TRANSMISSION, REPRÉSENTATION & FISCALITÉ : Pas de rappel fiscal des donations en cas de renonciation successorale au profit de ses enfants (Cass. com 08/07/2026, n° 25-13219 publié au bulletin)
L’article 784 du CGI organise le rappel fiscal des donations antérieures.
Pour la liquidation des droits de mutation à titre gratuit, les donations consenties depuis moins de quinze ans par le même donateur ou par le défunt au donataire, à l’héritier ou au légataire sont prises en compte lors d’une nouvelle transmission au profit du même bénéficiaire. Lorsque le tarif est progressif, ces donations antérieures peuvent ainsi avoir épuisé tout ou partie des premières tranches du barème (fiscal) qui lui est applicable.
Ce rappel fiscal présente toutefois un caractère personnel : seules sont prises en compte les donations antérieurement consenties par le donateur ou le défunt à la personne dont les droits de mutation à titre gratuit sont liquidés.
Les faits : En l’espèce, une fille avait reçu des donations de sa mère, puis avait renoncé à la succession de celle-ci (au décès de la mère). Ses trois enfants (de la fille) étaient venus à la succession de leur grand-mère par représentation. L’administration fiscale avait estimé que les donations reçues par leur mère avaient épuisé les premières tranches du barème progressif dont ils pouvaient bénéficier et souhaitant les taxer en conséquence conduisant à taxer une part de la transmission à un taux plus élevé (car les donations antérieures avaient déjà consonmmé les tranches inférieures du barême progressif).
La Cour de cassation censure cette analyse. Les représentants doivent être imposés personnellement d’après leur lien de parenté avec le défunt.

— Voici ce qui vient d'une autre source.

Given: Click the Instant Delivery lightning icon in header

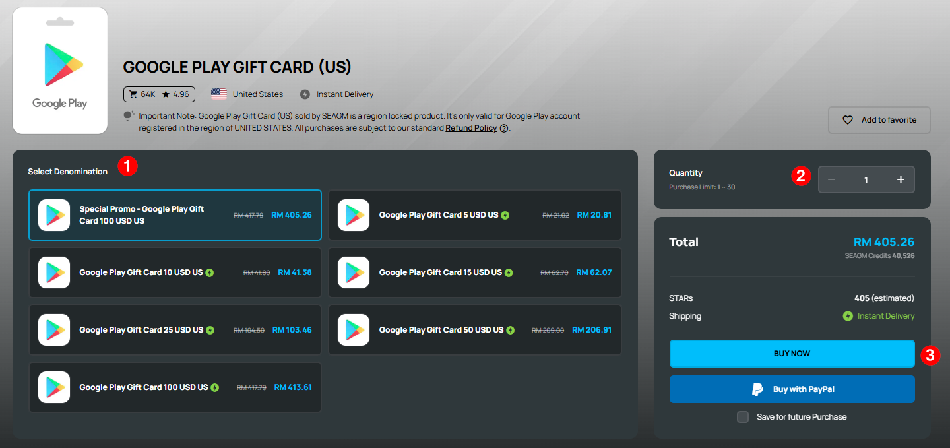Looking at the screenshot, I should [305, 94].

Les donations consenties à l’auteur représenté ne peuvent donc pas leur être opposées, dès lors qu’ils ne les ont pas eux-mêmes reçues (Cass. com 08/07/2026, n° 25-13219).

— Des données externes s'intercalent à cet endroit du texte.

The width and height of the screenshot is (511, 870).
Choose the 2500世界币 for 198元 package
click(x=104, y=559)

La Cour relève, en termes généraux, que l’article 784 du CGI ne comporte aucune disposition relative aux représentants des donataires, héritiers ou légataires.
Le rappel fiscal des donations consenties au représenté ne se transmet donc pas à ses représentants.

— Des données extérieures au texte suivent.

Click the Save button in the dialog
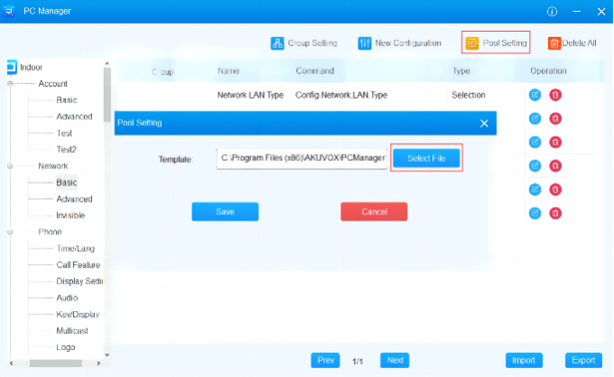Image resolution: width=614 pixels, height=377 pixels. click(x=225, y=211)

Bien que l’affaire concernât la représentation d’une héritière renonçante, le principe énoncé ne distingue pas selon que la représentation résulte de la renonciation ou du prédécès de l’auteur représenté.
Conclusion : Cette décision renforce l'intérêt d'un saut de génération par renonciation et représentation et ouvre la possibilité de stratégies d'optimisation fiscale en matière de DMTG pour baisser la charge fiscale pour les enfants en présence de saut de génération.
Point vigilance : la décision porte sur le rappel fiscal des donations pour l’application du barème progressif. Elle ne remet pas en cause les règles particulières de partage entre les représentants de l’abattement dont aurait bénéficié l’auteur représenté.